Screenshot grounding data
__________________________________________________

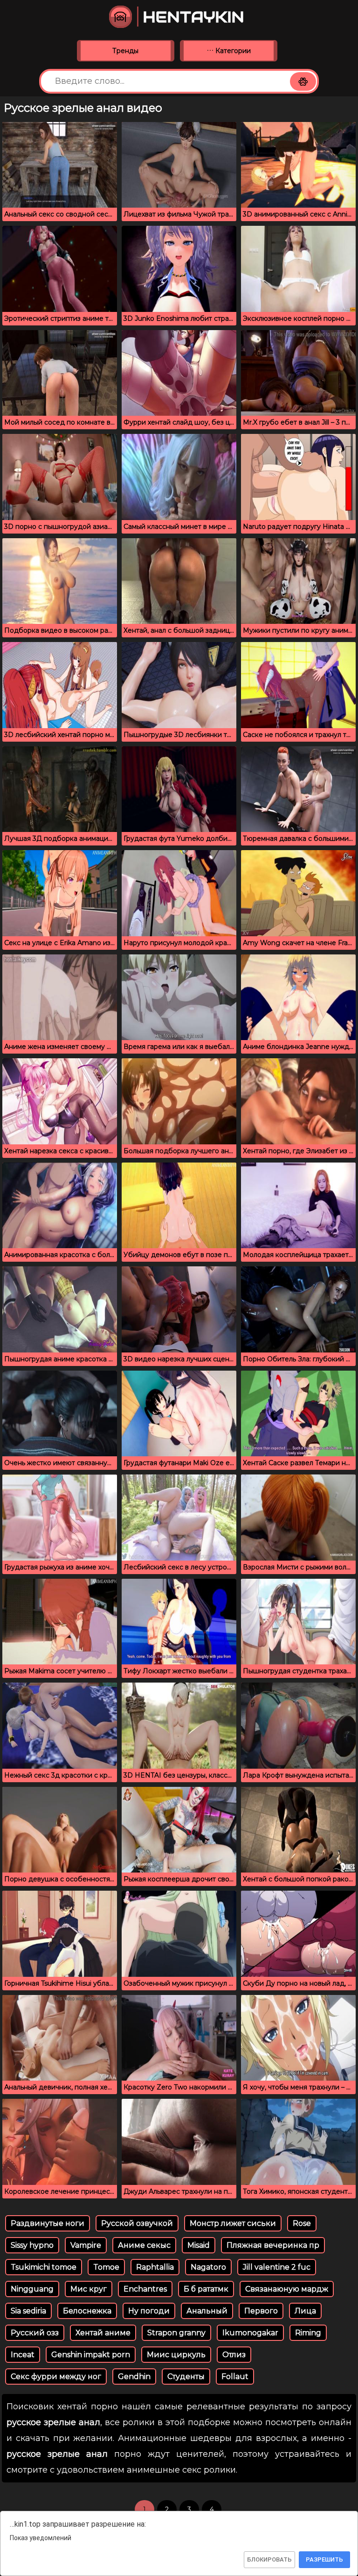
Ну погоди (149, 2310)
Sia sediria (28, 2310)
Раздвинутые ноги (47, 2223)
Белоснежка (87, 2310)
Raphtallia (155, 2267)
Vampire (85, 2245)
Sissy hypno (32, 2245)
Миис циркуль (176, 2354)
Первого (261, 2310)
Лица (305, 2310)
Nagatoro (208, 2267)
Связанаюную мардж (286, 2289)
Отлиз (234, 2354)
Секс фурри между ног (56, 2376)
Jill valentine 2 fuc (276, 2267)
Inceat (22, 2354)
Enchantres (145, 2289)
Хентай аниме (103, 2332)
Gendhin (134, 2376)
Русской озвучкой (137, 2223)
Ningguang (32, 2289)
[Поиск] (303, 81)
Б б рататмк (206, 2289)
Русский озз (35, 2332)
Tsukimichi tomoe (43, 2267)
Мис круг (88, 2289)
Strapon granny (176, 2332)
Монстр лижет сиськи (233, 2223)
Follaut (234, 2376)
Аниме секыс (144, 2245)
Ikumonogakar (250, 2332)
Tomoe (106, 2267)
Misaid (198, 2245)
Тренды (125, 51)
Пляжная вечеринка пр (273, 2245)
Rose (302, 2223)
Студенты (186, 2376)
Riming (308, 2332)
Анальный (206, 2310)
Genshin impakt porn (90, 2354)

__________________________________________________

WHAT YOU SHOULD DO:
Verbatim copy, pictures excluded: output the lines from the first line of the records above through the line containing "Отлиз (234, 2354)".

RESPONSE TO THE TASK:
Ну погоди (149, 2310)
Sia sediria (28, 2310)
Раздвинутые ноги (47, 2223)
Белоснежка (87, 2310)
Raphtallia (155, 2267)
Vampire (85, 2245)
Sissy hypno (32, 2245)
Миис циркуль (176, 2354)
Первого (261, 2310)
Лица (305, 2310)
Nagatoro (208, 2267)
Связанаюную мардж (286, 2289)
Отлиз (234, 2354)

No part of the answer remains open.